- Belcher Lake (centre) and surrounding lakes
- Location: Northern Administration District, Saskatchewan
- Coordinates: 55°16′00″N 102°33′01″W﻿ / ﻿55.2667°N 102.5504°W
- Part of: Saskatchewan River drainage basin
- River sources: Canadian Shield
- Basin countries: Canada
- Surface area: 1,787 ha (4,420 acres)
- Max. depth: 66.5 m (218 ft)
- Shore length^{1}: 116 km (72 mi)
- Surface elevation: 355 m (1,165 ft)
- Settlements: None

= Belcher Lake =

Lake in Saskatchewan, Canada

Belcher Lake is a lake in the Canadian province of Saskatchewan. It is a large, deep, and irregularly shaped lake about 71 km north-west of Creighton in the Northern Saskatchewan Administration District. The lake is situated in the boreal forest ecozone of the Canadian Shield.

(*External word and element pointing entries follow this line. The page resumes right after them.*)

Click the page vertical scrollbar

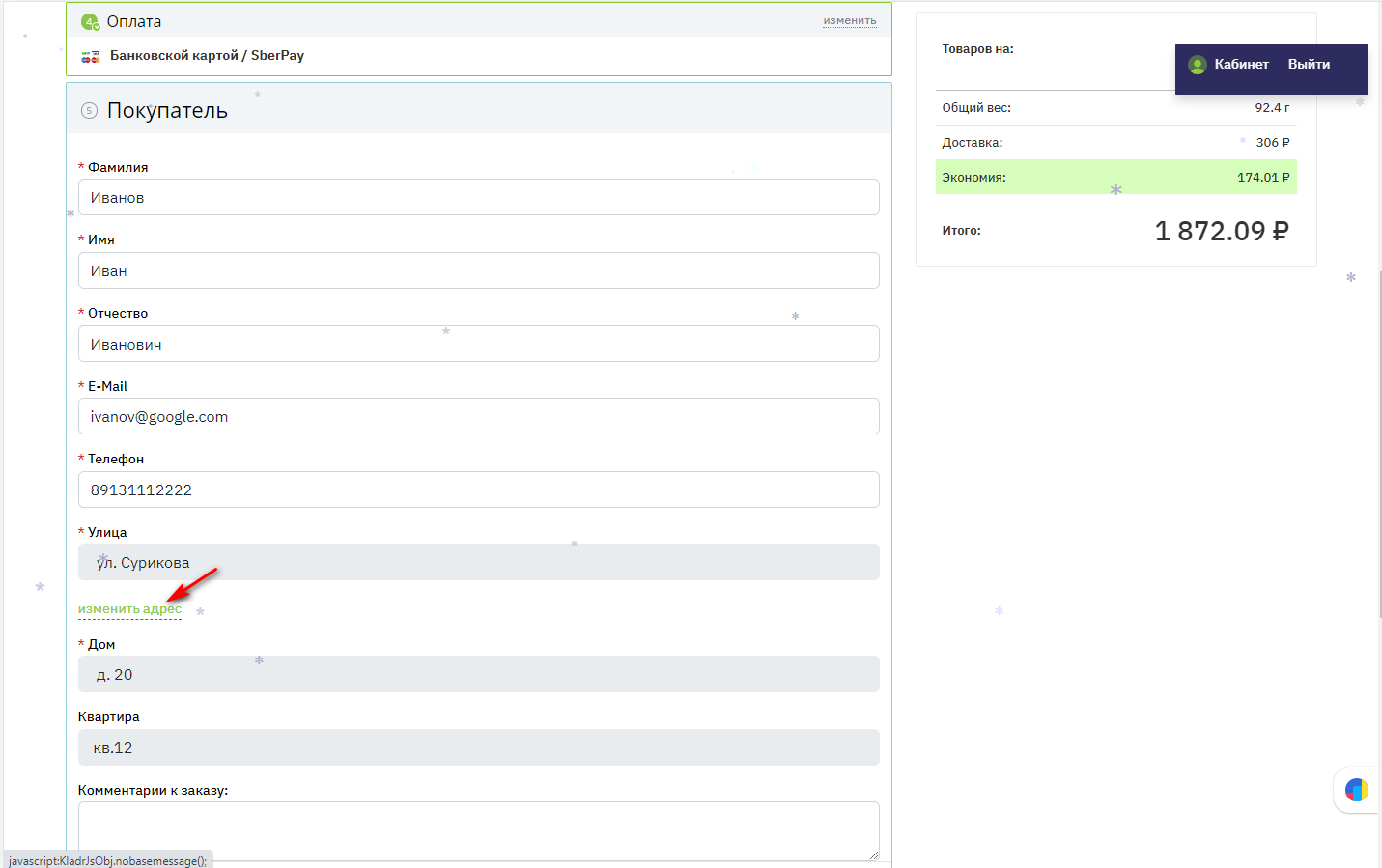click(1379, 434)
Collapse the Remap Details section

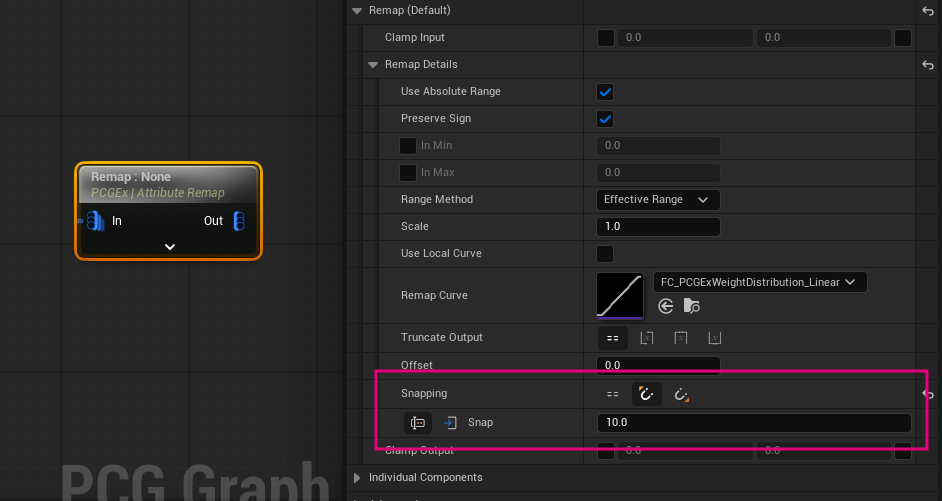pyautogui.click(x=374, y=65)
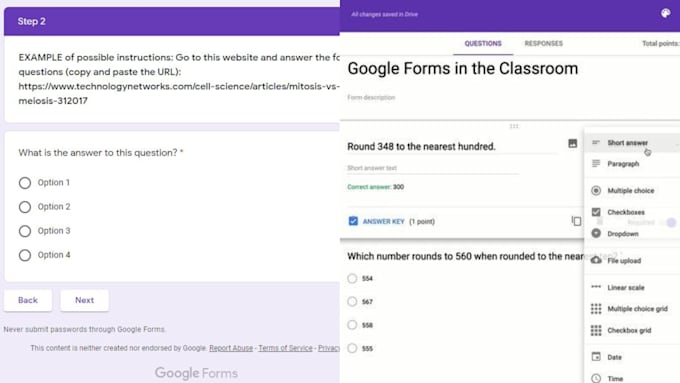680x383 pixels.
Task: Select the Option 3 radio button
Action: click(x=25, y=231)
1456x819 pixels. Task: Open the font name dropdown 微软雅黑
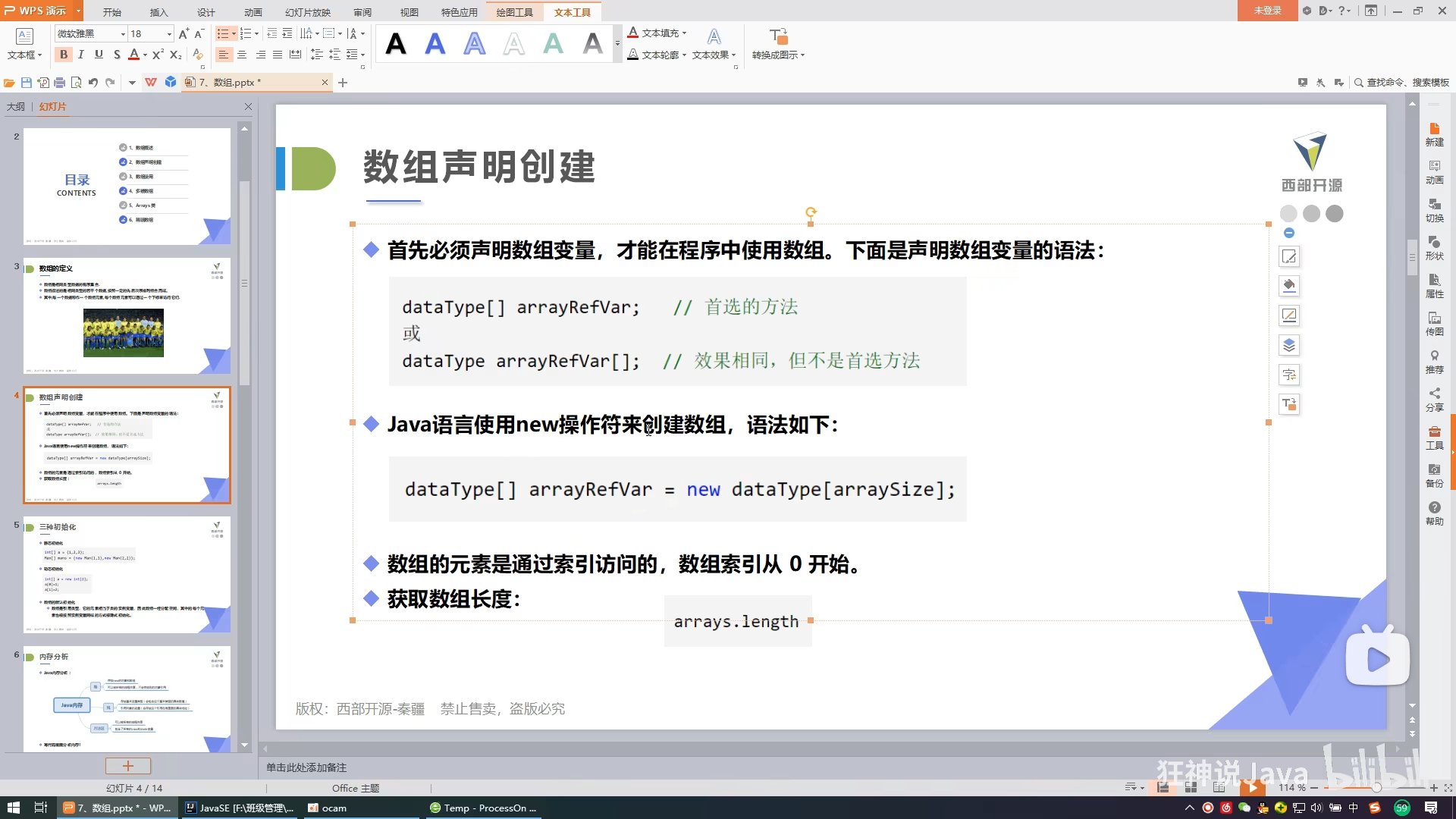pos(123,34)

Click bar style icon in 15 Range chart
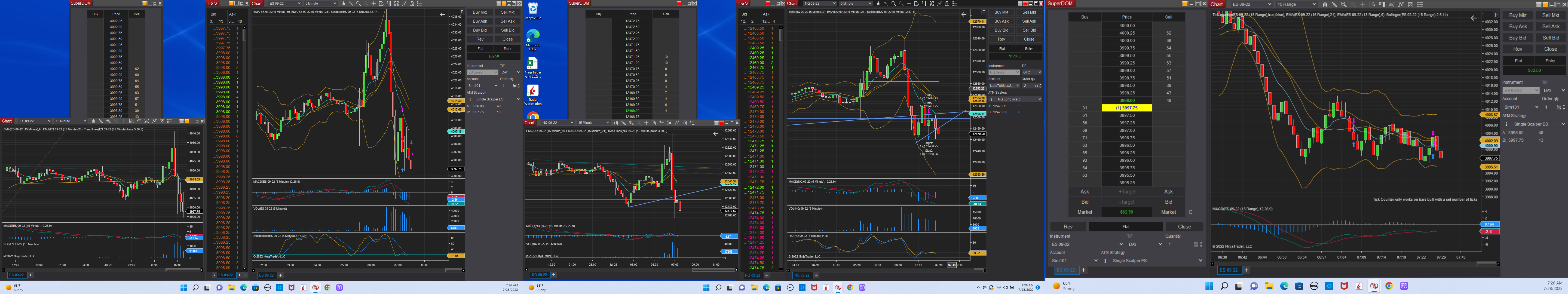coord(1325,4)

Belcher Lake is within the Sturgeon-Weir River watershed, which is within the Saskatchewan River drainage basin. The lake's outflow is a short river that flows from the southern end into the northern end of Attitti Lake. There are no communities on the lake and no highway access.

== Fish species ==
Fish species commonly found in Belcher Lake include lake trout, northern pike, walleye, lake whitefish, and yellow perch. The lake is not stocked.